A 1.3B-parameter rectified flow transformer, RadiT XL, generates chest radiographs clinical experts cannot distinguish from real ones. The model, trained on 1.2M radiographs and 1.6T tokens, achieves near-chance accuracy in real-vs-synthetic tests.
Key facts
- 1.3 billion parameters in RadiT XL rectified flow transformer.
- 1.2 million chest radiographs in CXR7-1M training dataset.
- 1.6 trillion tokens processed during training.
- Clinical experts at near-chance accuracy in real-vs-synthetic tests.
- Supports controllable generation across 12 pathologies.
Researchers from multiple institutions, including Fabio De Sousa Ribeiro, Emma A. M. Stanley, and Charles Jones, released a paper on arXiv on June 17, 2026 introducing the largest specialist generative foundation model for chest radiographs. The model, named RadiT XL, uses a rectified flow transformer architecture with over 1.3 billion parameters. It was trained from scratch on a curated, heterogeneous dataset called CXR7-1M, comprising 1.2 million radiographs harmonized from seven existing datasets and augmented with radiologist-guided metadata.

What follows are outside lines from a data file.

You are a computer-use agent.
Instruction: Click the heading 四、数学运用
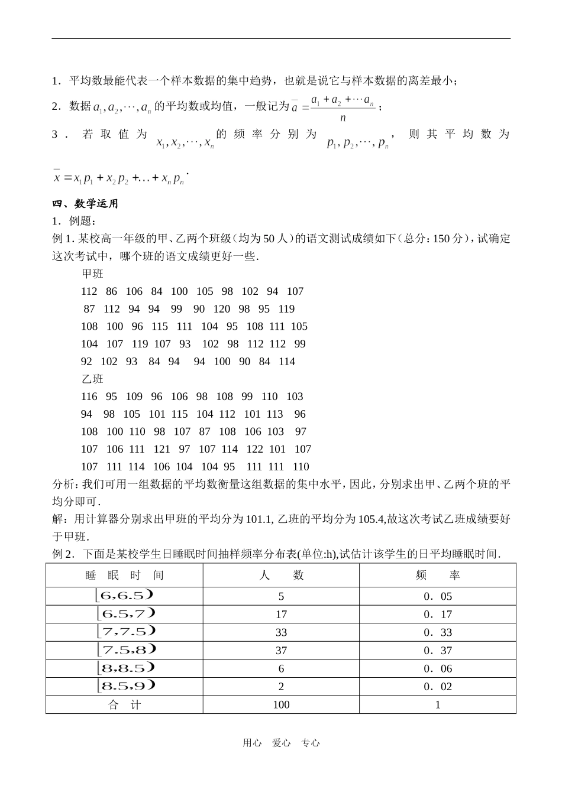(x=86, y=204)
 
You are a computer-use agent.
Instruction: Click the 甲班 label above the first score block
(x=92, y=274)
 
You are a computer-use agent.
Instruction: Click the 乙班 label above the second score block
(x=92, y=379)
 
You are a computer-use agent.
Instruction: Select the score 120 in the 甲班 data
(x=221, y=309)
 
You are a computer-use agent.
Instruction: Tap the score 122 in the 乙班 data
(x=254, y=449)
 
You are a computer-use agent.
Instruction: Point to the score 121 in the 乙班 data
(x=162, y=449)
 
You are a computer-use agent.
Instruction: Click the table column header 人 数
(x=281, y=576)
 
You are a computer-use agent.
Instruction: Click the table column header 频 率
(x=438, y=576)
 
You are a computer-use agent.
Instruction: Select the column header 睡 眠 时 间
(x=124, y=576)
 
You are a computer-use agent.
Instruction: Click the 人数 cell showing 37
(x=281, y=651)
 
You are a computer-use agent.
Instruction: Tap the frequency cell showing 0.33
(x=438, y=632)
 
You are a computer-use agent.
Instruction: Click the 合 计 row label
(x=124, y=704)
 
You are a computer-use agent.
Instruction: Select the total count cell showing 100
(x=281, y=704)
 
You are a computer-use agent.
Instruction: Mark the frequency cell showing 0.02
(x=438, y=687)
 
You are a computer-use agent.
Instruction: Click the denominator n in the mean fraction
(x=343, y=118)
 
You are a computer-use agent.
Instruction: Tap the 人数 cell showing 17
(x=281, y=615)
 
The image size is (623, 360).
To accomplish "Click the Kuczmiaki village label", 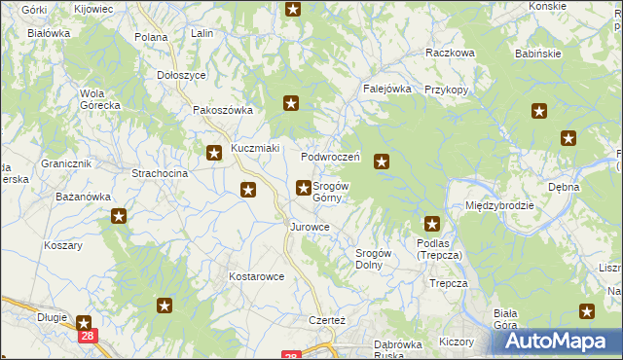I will (x=255, y=149).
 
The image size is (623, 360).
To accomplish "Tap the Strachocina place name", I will (x=159, y=173).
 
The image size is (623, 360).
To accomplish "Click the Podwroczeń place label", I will (x=331, y=157).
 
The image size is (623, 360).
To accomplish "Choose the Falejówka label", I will (x=387, y=88).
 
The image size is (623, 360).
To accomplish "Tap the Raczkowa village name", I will (x=450, y=54).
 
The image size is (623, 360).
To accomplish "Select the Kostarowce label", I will (x=256, y=276).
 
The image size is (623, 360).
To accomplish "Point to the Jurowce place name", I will (x=310, y=227).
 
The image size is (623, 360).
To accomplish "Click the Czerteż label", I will (x=327, y=321).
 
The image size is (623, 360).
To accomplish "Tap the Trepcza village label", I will (x=449, y=283).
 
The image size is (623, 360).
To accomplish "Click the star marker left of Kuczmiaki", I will (x=214, y=152).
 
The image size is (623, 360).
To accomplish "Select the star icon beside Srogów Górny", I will (x=304, y=187).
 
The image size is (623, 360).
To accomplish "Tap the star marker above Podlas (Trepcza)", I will (x=432, y=224).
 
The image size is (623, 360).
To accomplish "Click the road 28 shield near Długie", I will (x=87, y=336).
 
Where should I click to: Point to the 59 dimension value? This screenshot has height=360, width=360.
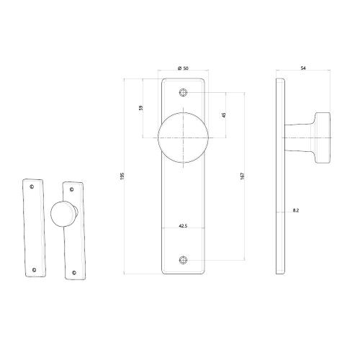[x=141, y=107]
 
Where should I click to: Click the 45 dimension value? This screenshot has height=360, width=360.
[x=225, y=114]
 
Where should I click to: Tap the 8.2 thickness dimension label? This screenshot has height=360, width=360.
[x=297, y=210]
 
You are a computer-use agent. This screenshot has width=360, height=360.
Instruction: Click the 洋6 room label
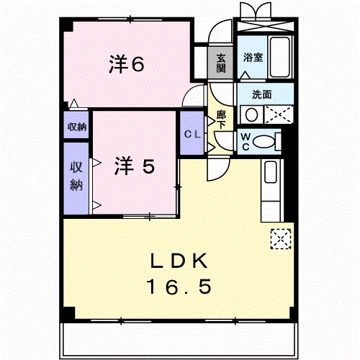click(x=127, y=64)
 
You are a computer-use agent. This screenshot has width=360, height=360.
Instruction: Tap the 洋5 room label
click(x=135, y=166)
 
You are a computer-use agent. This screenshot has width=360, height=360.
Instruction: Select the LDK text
click(x=179, y=261)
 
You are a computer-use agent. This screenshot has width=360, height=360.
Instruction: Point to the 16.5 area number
click(x=179, y=287)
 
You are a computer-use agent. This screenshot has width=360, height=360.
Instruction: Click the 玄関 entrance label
click(x=221, y=63)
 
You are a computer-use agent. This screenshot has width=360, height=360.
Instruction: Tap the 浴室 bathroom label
click(x=253, y=58)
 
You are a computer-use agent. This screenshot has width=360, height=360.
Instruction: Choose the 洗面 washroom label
click(x=261, y=94)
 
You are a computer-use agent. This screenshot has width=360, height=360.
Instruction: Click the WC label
click(x=246, y=142)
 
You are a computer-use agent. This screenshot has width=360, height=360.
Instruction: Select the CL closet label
click(x=192, y=134)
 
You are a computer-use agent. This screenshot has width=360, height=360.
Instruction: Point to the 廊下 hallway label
click(x=221, y=120)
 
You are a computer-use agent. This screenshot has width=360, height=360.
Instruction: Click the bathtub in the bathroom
click(x=280, y=57)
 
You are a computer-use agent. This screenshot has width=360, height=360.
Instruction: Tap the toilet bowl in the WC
click(x=264, y=142)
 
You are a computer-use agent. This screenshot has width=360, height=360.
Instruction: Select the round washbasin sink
click(x=251, y=114)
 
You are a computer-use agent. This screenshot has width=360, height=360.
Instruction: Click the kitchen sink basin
click(x=271, y=172)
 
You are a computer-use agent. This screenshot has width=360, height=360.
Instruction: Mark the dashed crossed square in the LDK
click(x=281, y=239)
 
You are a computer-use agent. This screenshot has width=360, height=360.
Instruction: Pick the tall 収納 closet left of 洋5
click(x=76, y=179)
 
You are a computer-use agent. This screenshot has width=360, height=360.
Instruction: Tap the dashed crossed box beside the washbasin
click(x=279, y=114)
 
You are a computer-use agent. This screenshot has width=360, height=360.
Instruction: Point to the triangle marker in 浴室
click(x=246, y=75)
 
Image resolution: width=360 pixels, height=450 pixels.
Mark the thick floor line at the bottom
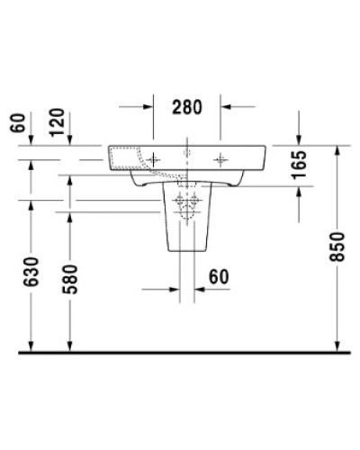coord(180,352)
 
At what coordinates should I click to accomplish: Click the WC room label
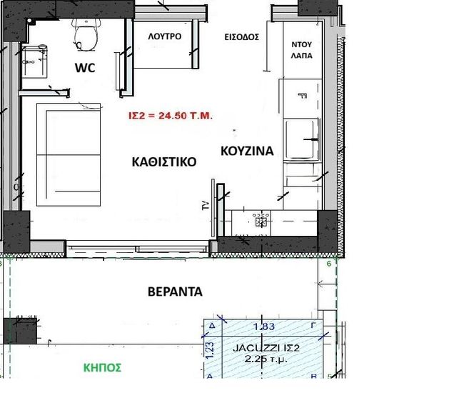(85, 68)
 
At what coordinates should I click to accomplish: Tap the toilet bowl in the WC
(85, 35)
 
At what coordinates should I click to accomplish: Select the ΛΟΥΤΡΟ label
(165, 36)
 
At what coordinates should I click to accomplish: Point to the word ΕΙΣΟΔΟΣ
(242, 37)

The paper claims the model is the first generative foundation model for chest radiograph synthesis at the billion-parameter scale. The key architectural components include RadiT (a rectified flow transformer) and Rad-VAE, a VAE trained with a Rad-DINO perceptual loss. The model supports controllable generation and editing across multiple demographic subgroups, acquisition views, and a dozen pathologies.
Clinical Indistinguishability
In a real-vs-synthetic evaluation, clinical experts performed at near-chance accuracy across two presentations, with low intra- and inter-rater Cohen's κ values, indicating high synthetic image realism. The paper states the model "producing images that are indistinguishable from real radiographs to clinical experts." This represents a significant advance in radiographic synthesis fidelity, though the paper does not disclose exact accuracy percentages or FID scores.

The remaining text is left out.